(Exercise)
Copy the court passage below about the arbitrator's reading of the vacation clause, reproducing every word and mark unchanged.

Document extract below:

In this instance, the Court finds that the Arbitrator's interpretation of Section 13(B): (1) was a manifest disregard of the plain language of the CBA; (2) ignored the clear intentions of the parties; and (3) failed to construe such provision to give effect to all parts of the provision. The Arbitrator chose to elevate the phrase "as far as possible" over the Hospital's reservation of the exclusive "final right to change vacation periods." In doing so, he ignored the qualifying "but" and substituted his own brand of industrial justice, stating that "[otherwise] the rights of the bargaining unit personnel with respect to vacations could always be negated." Moreover, such finding by the Arbitrator is contrary to his acknowledgement that the Union's attempt to add the language "Non-bargaining unit employees will not be given vacation preference over bargaining unit employees" to the CBA in 2009, recognized that the CBA did not grant its members preemptive vacation rights. The clear intent of the parties to the CBA was to give the Hospital the discretion and exclusive right to determine vacation preferences *602among and between non-bargaining unit employees and bargaining unit employees1 .

End of Document extract.
Data for review below:

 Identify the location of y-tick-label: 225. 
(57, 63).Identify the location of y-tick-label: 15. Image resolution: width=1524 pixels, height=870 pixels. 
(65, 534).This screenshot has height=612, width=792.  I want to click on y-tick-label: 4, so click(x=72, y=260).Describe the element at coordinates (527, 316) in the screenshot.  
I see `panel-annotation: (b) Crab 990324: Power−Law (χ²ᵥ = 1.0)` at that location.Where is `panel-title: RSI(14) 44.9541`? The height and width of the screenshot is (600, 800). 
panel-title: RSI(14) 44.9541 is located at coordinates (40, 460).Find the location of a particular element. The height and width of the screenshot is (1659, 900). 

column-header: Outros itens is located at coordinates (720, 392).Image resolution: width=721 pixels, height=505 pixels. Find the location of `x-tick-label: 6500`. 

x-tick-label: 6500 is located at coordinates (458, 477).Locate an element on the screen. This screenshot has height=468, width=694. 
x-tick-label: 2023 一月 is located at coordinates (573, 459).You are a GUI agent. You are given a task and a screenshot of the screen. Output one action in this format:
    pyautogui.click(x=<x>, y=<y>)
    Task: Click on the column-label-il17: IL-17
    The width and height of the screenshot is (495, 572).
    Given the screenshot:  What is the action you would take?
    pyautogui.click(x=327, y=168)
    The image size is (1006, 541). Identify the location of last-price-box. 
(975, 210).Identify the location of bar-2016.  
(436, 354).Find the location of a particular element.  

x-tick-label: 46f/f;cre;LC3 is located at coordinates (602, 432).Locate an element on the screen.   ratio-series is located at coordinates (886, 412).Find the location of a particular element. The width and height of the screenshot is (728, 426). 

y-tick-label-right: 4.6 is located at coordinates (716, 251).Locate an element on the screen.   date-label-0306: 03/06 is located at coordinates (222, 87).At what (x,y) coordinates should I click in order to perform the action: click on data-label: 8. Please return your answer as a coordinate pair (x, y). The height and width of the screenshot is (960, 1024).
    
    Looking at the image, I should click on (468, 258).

End of Data for review.

(Answer area)
In this instance, the Court finds that the Arbitrator's interpretation of Section 13(B): (1) was a manifest disregard of the plain language of the CBA; (2) ignored the clear intentions of the parties; and (3) failed to construe such provision to give effect to all parts of the provision. The Arbitrator chose to elevate the phrase "as far as possible" over the Hospital's reservation of the exclusive "final right to change vacation periods." In doing so, he ignored the qualifying "but" and substituted his own brand of industrial justice, stating that "[otherwise] the rights of the bargaining unit personnel with respect to vacations could always be negated." Moreover, such finding by the Arbitrator is contrary to his acknowledgement that the Union's attempt to add the language "Non-bargaining unit employees will not be given vacation preference over bargaining unit employees" to the CBA in 2009, recognized that the CBA did not grant its members preemptive vacation rights. The clear intent of the parties to the CBA was to give the Hospital the discretion and exclusive right to determine vacation preferences *602among and between non-bargaining unit employees and bargaining unit employees1 .